TLDRIn this video, the presenter explains the concept of limits involving rational functions with high powers. They demonstrate how to solve limits where both the numerator and denominator contain terms with powers of x. Using the example of the function (6x^5 - 7x + 5) / (3x^5 - 2x^2), the presenter simplifies the problem by focusing on the terms with the highest powers. By comparing the coefficients of these terms, the limit is calculated as 2, providing a clear and simple explanation for solving such limits.

Takeaways

😀 The video focuses on solving limits of functions with the highest powers in both the numerator and denominator.
😀 The formula presented involves terms like AX^m + BX + C in the numerator and PX^n + R in the denominator.
😀 The general form of the limit being discussed is limit as x approaches infinity for expressions involving polynomial terms.
😀 A key point is the idea that when the powers of x in the numerator and denominator are the same, you can directly simplify the limit by dividing the coefficients.
😀 The example given involves the expression 6x^5 - 7x + 5 in the numerator and 3x^5 - 2x^2 in the denominator.
😀 In the given example, the highest power of x in both the numerator and denominator is 5, allowing for a straightforward division of the leading coefficients.
😀 The limit of the function as x approaches infinity is computed as the ratio of the leading coefficients: 6/3.
😀 The result of dividing 6 by 3 gives a final answer of 2 for the limit of the function as x approaches infinity.
😀 The video emphasizes the importance of focusing on the highest degree terms when solving such limits.
😀 The script concludes by stating that this method of simplifying limits is easy and efficient once you understand the process.

Q & A

What is the main topic of the script?
-The main topic of the script is solving the limit of a rational function as x approaches infinity, specifically with polynomial functions in both the numerator and denominator.
What is the general form of the limit function discussed in the script?

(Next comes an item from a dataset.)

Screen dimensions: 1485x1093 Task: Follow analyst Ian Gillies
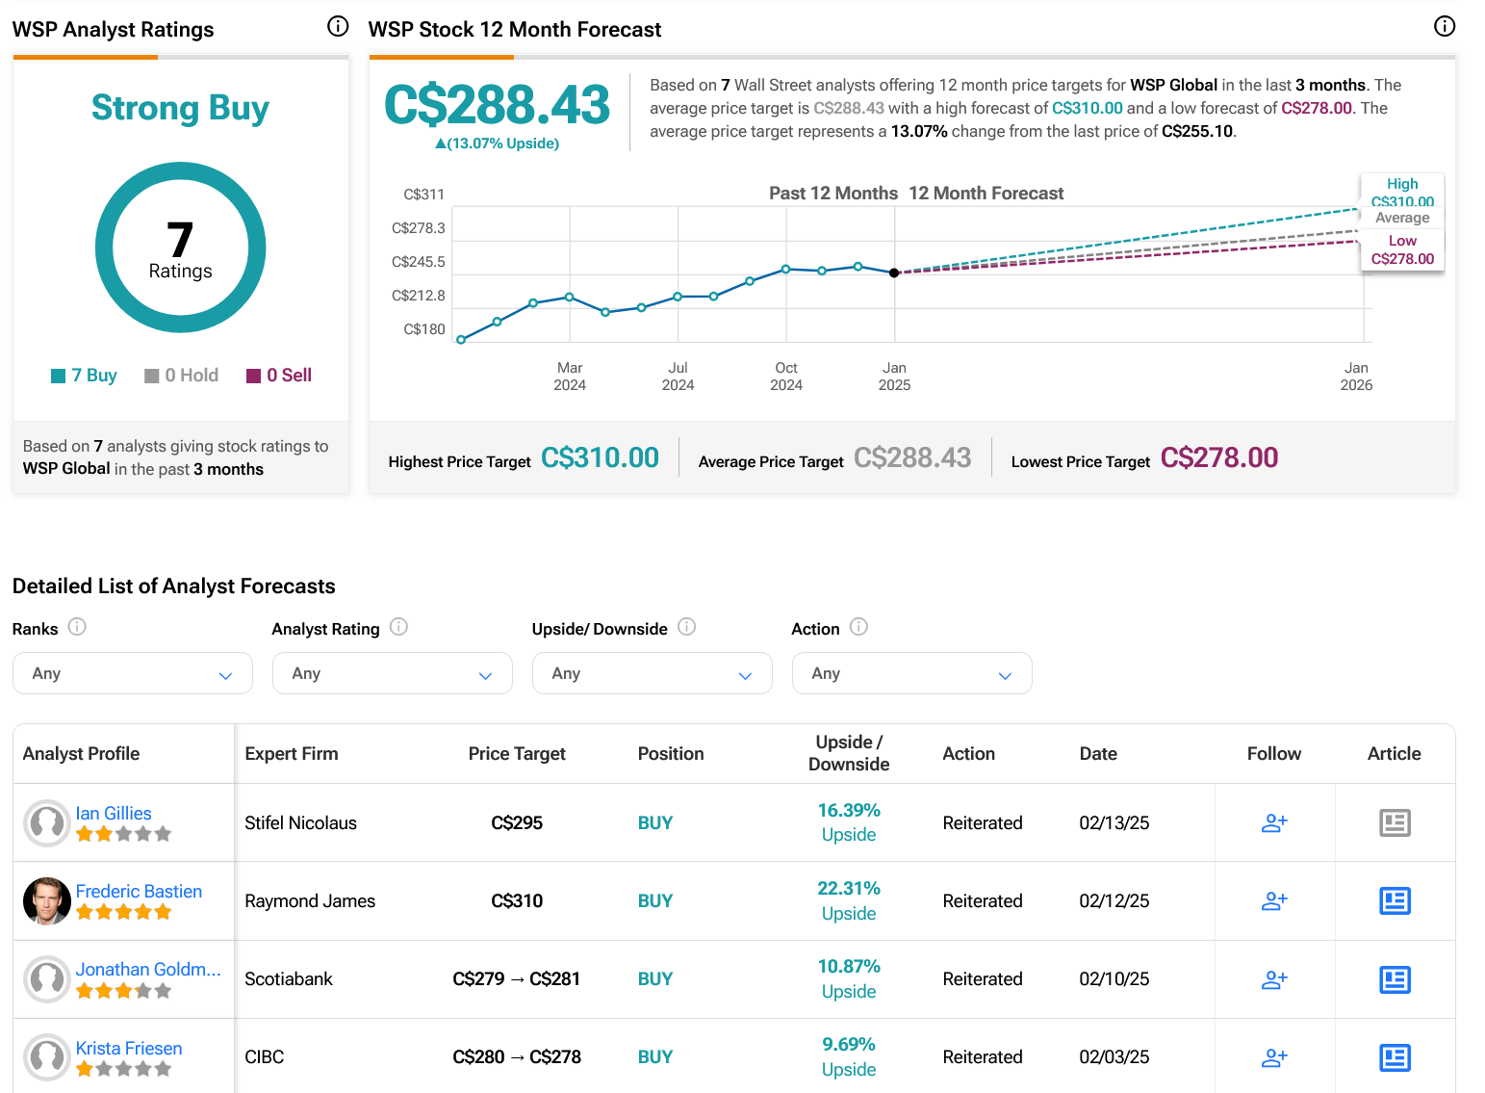pos(1273,822)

-The general form of the limit function discussed is: limit as x approaches infinity of (AX^m + BX + C) / (PX^n + QX + R).
How do we determine the limit of a rational function where the degrees of the numerator and denominator are the same?

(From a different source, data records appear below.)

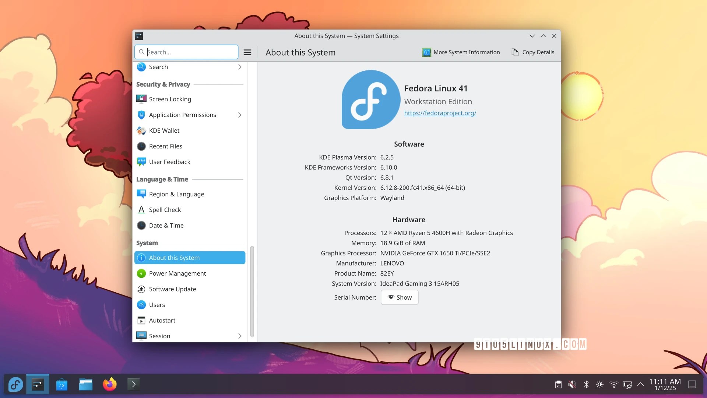Screen dimensions: 707x398
Task: Open the Users settings page
Action: click(157, 305)
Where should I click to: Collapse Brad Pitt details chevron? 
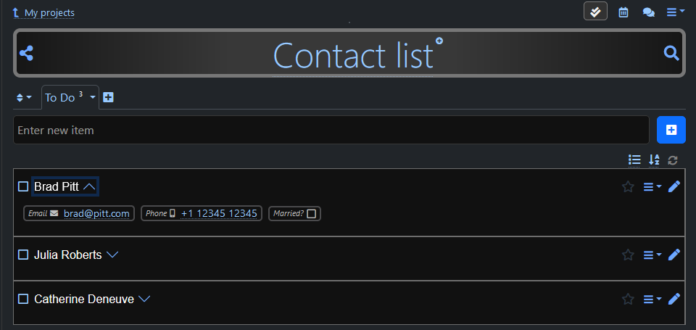pos(90,186)
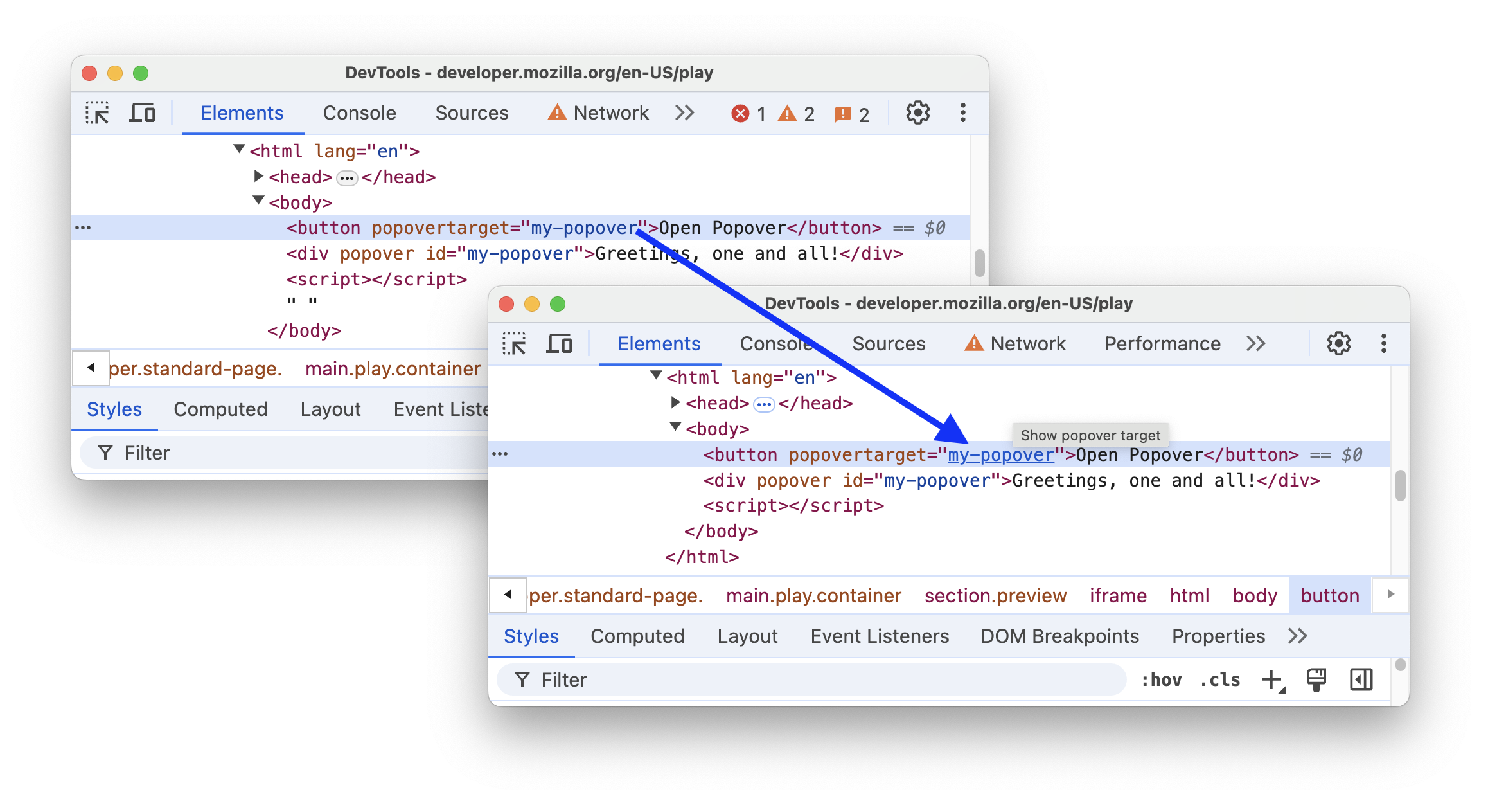1497x790 pixels.
Task: Switch to the Sources tab
Action: point(888,343)
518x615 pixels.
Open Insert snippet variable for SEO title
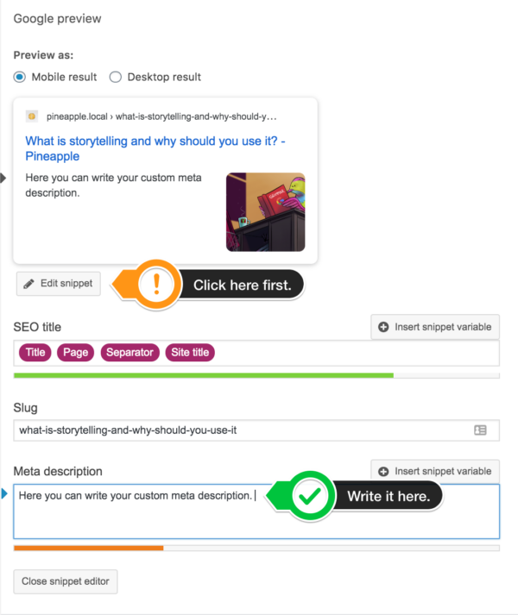(435, 327)
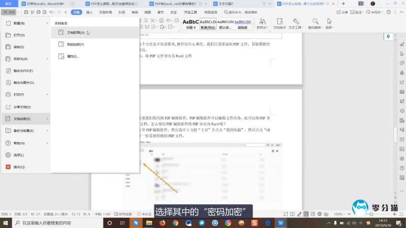Expand 备份与恢复(K) submenu arrow
The image size is (406, 228).
(48, 131)
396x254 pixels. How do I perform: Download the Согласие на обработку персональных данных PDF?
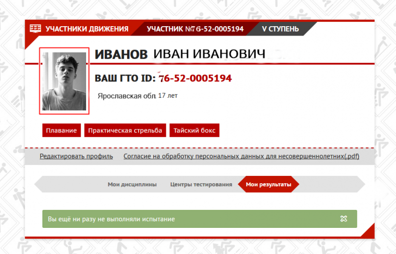coord(241,156)
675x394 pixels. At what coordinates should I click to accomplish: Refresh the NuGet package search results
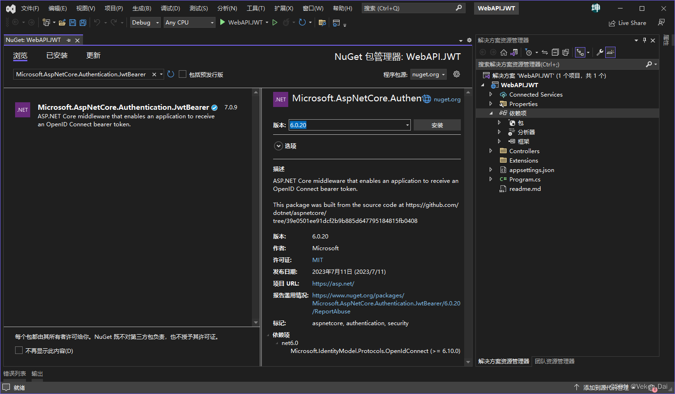coord(170,74)
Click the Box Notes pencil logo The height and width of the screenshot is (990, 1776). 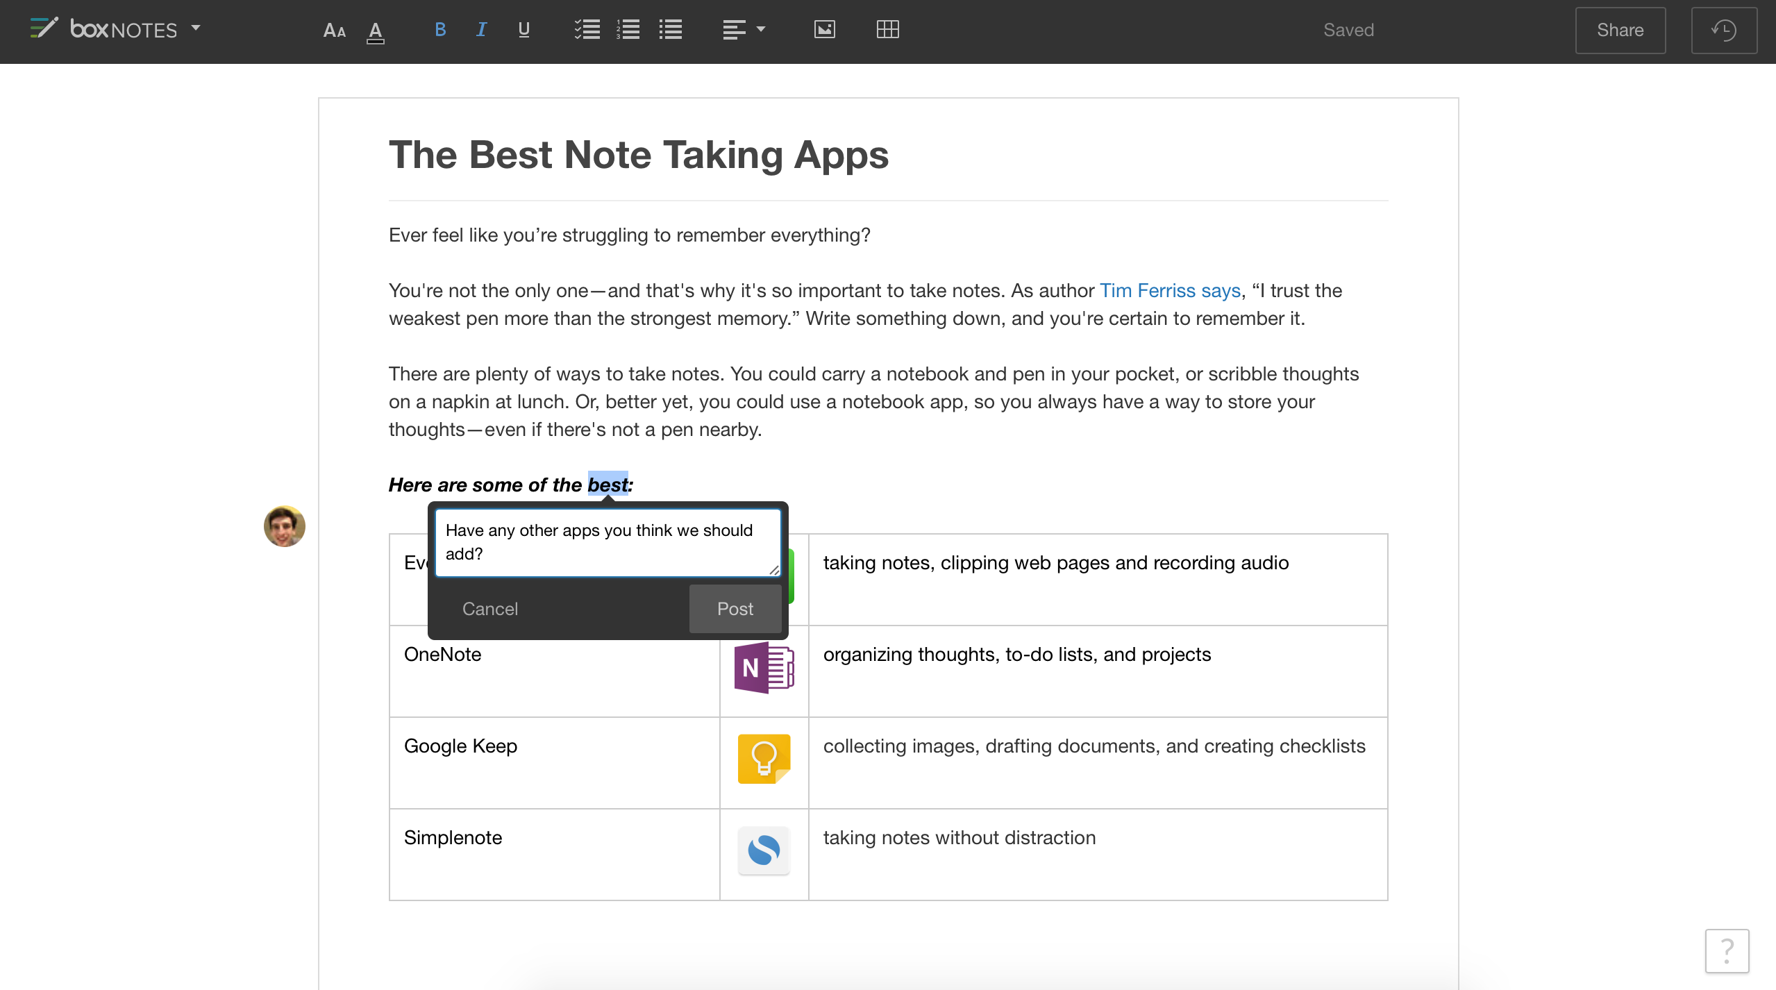44,28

-When the degrees of the numerator and denominator are the same, the limit is found by dividing the leading coefficients of the highest degree terms of the numerator and the denominator.
What is the specific function used in the script example?

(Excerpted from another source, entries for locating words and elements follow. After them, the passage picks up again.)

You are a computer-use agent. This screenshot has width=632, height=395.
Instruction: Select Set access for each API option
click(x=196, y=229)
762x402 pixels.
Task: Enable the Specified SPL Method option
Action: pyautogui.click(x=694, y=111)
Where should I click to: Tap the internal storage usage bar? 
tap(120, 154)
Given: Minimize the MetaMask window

-The specific function used in the script example is: (6x^5 - 7x + 5) / (3x^5 - 2x^2).
How do we identify the leading terms in the function provided?
-The leading terms are identified as the terms with the highest power of x. In this case, the leading terms are 6x^5 in the numerator and 3x^5 in the denominator.
What do the coefficients 'a' and 'b' represent in the context of the function?
-In the context of the function, 'a' represents the leading coefficient of the numerator (6), and 'b' represents the leading coefficient of the denominator (3).
How do we calculate the limit of the function?
-The limit is calculated by dividing the leading coefficient of the numerator (6) by the leading coefficient of the denominator (3), resulting in 6/3 = 2.
What is the result of the limit as x approaches infinity for the given function?
-The result of the limit as x approaches infinity for the given function is 2.
Why can we disregard the lower degree terms in this type of limit problem?
-We can disregard the lower degree terms because as x approaches infinity, the higher degree terms dominate the behavior of the function, making the lower degree terms negligible.
What makes this type of limit problem 'easy' to solve, according to the speaker?
-This type of limit problem is considered 'easy' because the degrees of the numerator and denominator are the same, and the limit can be quickly determined by simply dividing the leading coefficients.